Apoptosis is an evolutionarily conserved process that is critical for tissue homeostasis and development including sex determination in essentially all multicellular organisms. Here, we report the cloning of an ankyrin repeat-containing protein, termed F1Aα, in a yeast two-hybrid screen using the cytoplasmic domain of Fas (CD95/APO-1) as bait. Amino acid sequence analysis indicates that F1Aα has extensive homology to the sex-determining protein FEM-1 of the Caenorhabditis elegans, which is required for the development of all aspects of the male phenotype. F1Aα associates with the cytoplasmic domains of Fas and tumor necrosis factor receptor 1, two prototype members of the 'death receptor' family.

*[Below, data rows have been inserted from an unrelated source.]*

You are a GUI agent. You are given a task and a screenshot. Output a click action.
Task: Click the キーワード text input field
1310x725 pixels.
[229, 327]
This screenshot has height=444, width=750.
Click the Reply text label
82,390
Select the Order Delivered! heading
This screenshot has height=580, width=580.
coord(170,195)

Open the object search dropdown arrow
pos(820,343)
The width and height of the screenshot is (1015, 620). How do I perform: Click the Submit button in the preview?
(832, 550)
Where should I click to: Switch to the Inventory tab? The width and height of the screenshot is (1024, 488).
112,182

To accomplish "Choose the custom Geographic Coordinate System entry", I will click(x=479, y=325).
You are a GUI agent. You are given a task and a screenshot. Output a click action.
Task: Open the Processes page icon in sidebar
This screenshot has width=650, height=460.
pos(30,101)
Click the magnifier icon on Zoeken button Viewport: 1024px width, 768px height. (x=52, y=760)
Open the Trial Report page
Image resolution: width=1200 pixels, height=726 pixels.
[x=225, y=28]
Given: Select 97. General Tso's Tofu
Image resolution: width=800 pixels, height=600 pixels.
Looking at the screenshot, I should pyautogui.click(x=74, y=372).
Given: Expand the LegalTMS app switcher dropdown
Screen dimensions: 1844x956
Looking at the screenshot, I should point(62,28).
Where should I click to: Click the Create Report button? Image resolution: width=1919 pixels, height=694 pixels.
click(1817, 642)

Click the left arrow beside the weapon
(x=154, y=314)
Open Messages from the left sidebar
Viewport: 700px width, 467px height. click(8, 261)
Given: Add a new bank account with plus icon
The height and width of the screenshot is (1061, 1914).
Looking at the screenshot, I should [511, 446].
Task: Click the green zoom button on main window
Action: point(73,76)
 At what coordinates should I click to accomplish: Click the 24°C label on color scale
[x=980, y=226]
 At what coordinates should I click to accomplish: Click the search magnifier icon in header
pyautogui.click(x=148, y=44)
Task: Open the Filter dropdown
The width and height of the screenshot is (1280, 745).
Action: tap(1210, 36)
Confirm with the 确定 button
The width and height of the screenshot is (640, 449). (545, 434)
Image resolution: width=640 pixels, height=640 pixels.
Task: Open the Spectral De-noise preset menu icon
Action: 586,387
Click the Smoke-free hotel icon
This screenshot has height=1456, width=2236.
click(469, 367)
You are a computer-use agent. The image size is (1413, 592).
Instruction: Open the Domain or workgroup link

The F1Aα protein also oligomerizes. Overexpression of F1Aα induces apoptosis in mammalian cells, and co-expression of Bcl-XL or the dominant negative mutants of either FADD or caspase-9 blocks this effect. Deletion analysis revealed the center region of F1Aα, including a cluster of five ankyrin repeats to be necessary and sufficient for maximum apoptotic activity, and the N-terminal region appears to regulate negatively this activity. Furthermore, F1Aα is cleaved by a caspase-3-like protease at Asp342, and the cleavage-resistant mutant is unable to induce apoptosis upon overexpression. F1Aα is therefore a member of a growing family of death receptor-associated proteins that mediates apoptosis.